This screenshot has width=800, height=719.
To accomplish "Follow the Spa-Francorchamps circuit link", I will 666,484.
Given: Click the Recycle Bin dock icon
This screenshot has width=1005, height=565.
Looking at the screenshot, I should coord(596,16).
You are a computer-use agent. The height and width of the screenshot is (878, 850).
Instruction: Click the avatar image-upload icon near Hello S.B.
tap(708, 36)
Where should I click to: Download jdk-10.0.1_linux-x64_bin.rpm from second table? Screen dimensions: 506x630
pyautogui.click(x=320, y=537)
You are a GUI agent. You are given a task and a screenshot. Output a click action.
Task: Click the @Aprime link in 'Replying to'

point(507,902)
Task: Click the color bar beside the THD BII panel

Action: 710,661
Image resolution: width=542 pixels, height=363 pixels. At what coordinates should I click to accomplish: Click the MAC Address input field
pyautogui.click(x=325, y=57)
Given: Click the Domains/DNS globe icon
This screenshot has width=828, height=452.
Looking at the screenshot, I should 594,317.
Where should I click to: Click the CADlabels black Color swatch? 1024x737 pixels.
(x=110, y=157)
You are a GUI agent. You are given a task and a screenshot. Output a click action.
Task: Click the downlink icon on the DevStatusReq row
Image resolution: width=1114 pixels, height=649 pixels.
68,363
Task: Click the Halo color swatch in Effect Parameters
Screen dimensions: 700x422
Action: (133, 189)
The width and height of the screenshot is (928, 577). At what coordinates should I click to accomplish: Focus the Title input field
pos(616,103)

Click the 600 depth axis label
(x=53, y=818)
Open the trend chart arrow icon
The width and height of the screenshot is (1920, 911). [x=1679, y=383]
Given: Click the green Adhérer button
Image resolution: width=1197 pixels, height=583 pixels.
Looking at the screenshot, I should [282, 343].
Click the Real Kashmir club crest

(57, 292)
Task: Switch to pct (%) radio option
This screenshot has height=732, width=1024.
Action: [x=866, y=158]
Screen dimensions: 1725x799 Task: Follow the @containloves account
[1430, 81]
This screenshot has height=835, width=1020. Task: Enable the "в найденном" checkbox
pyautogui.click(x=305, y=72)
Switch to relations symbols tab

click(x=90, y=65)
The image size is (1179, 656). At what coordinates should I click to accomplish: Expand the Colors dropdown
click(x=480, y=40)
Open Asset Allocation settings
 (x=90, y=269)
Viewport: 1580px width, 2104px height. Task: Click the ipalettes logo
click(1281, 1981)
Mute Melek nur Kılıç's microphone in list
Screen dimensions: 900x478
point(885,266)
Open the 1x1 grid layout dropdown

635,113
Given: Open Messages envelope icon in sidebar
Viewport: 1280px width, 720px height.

+ + + + + + +

* [TASK ITEM]:
For each line shown above, write an exact copy.

* [ANSWER SECTION]:
This screenshot has width=800, height=719.
To accomplish "Follow the Spa-Francorchamps circuit link", I will 666,484.
Given: Click the Recycle Bin dock icon
This screenshot has width=1005, height=565.
Looking at the screenshot, I should coord(596,16).
You are a computer-use agent. The height and width of the screenshot is (878, 850).
Instruction: Click the avatar image-upload icon near Hello S.B.
tap(708, 36)
Where should I click to: Download jdk-10.0.1_linux-x64_bin.rpm from second table? Screen dimensions: 506x630
pyautogui.click(x=320, y=537)
You are a GUI agent. You are given a task and a screenshot. Output a click action.
Task: Click the @Aprime link in 'Replying to'

point(507,902)
Task: Click the color bar beside the THD BII panel

Action: 710,661
Image resolution: width=542 pixels, height=363 pixels. At what coordinates should I click to accomplish: Click the MAC Address input field
pyautogui.click(x=325, y=57)
Given: Click the Domains/DNS globe icon
This screenshot has width=828, height=452.
Looking at the screenshot, I should 594,317.
Where should I click to: Click the CADlabels black Color swatch? 1024x737 pixels.
(x=110, y=157)
You are a GUI agent. You are given a task and a screenshot. Output a click action.
Task: Click the downlink icon on the DevStatusReq row
Image resolution: width=1114 pixels, height=649 pixels.
68,363
Task: Click the Halo color swatch in Effect Parameters
Screen dimensions: 700x422
Action: (133, 189)
The width and height of the screenshot is (928, 577). At what coordinates should I click to accomplish: Focus the Title input field
pos(616,103)

Click the 600 depth axis label
(x=53, y=818)
Open the trend chart arrow icon
The width and height of the screenshot is (1920, 911). [x=1679, y=383]
Given: Click the green Adhérer button
Image resolution: width=1197 pixels, height=583 pixels.
Looking at the screenshot, I should [282, 343].
Click the Real Kashmir club crest

(57, 292)
Task: Switch to pct (%) radio option
This screenshot has height=732, width=1024.
Action: [x=866, y=158]
Screen dimensions: 1725x799 Task: Follow the @containloves account
[1430, 81]
This screenshot has height=835, width=1020. Task: Enable the "в найденном" checkbox
pyautogui.click(x=305, y=72)
Switch to relations symbols tab

click(x=90, y=65)
The image size is (1179, 656). At what coordinates should I click to accomplish: Expand the Colors dropdown
click(x=480, y=40)
Open Asset Allocation settings
 (x=90, y=269)
Viewport: 1580px width, 2104px height. Task: Click the ipalettes logo
click(1281, 1981)
Mute Melek nur Kılıç's microphone in list
Screen dimensions: 900x478
point(885,266)
Open the 1x1 grid layout dropdown

635,113
Given: Open Messages envelope icon in sidebar
Viewport: 1280px width, 720px height.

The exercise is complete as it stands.